◆ WORK REQUIRED ◆
Output each line of the data word for word, from the first through the line that holds "Given: Send the heart emoji reaction", and leave off whatever follows.
=== Begin Enclosure ===
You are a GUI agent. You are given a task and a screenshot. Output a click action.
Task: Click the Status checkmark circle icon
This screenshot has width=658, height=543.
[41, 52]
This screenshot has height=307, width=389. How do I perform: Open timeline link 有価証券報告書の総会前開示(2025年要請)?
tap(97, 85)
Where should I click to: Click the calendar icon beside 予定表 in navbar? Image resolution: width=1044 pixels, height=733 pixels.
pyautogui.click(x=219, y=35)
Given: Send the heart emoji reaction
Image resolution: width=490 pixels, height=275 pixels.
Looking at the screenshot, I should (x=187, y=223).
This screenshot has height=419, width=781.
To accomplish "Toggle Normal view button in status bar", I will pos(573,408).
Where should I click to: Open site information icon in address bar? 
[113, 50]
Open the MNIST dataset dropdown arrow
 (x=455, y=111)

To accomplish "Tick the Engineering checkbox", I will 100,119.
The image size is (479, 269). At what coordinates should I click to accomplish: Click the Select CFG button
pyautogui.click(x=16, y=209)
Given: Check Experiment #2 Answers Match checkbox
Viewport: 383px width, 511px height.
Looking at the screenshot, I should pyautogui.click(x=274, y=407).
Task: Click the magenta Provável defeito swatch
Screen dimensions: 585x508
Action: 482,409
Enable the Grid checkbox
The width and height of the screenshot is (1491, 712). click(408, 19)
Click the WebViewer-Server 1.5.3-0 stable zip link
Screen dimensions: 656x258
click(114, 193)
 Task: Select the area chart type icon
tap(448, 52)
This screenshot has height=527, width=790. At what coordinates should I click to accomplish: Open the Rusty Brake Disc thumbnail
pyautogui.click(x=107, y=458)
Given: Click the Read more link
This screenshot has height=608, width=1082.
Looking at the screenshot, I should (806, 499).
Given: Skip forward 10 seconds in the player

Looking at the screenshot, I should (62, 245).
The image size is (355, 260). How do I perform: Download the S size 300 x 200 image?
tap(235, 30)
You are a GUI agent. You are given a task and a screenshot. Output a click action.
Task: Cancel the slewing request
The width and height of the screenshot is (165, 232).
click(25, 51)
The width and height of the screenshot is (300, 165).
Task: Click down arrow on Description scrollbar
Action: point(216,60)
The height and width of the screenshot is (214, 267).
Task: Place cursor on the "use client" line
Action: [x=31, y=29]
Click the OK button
=== End Enclosure ===
◆ SOLUTION TO THE EXERCISE ◆
You are a GUI agent. You are given a task and a screenshot. Output a click action.
Task: Click the Status checkmark circle icon
This screenshot has width=658, height=543.
[41, 52]
This screenshot has height=307, width=389. How do I perform: Open timeline link 有価証券報告書の総会前開示(2025年要請)?
tap(97, 85)
Where should I click to: Click the calendar icon beside 予定表 in navbar? Image resolution: width=1044 pixels, height=733 pixels.
pyautogui.click(x=219, y=35)
Given: Send the heart emoji reaction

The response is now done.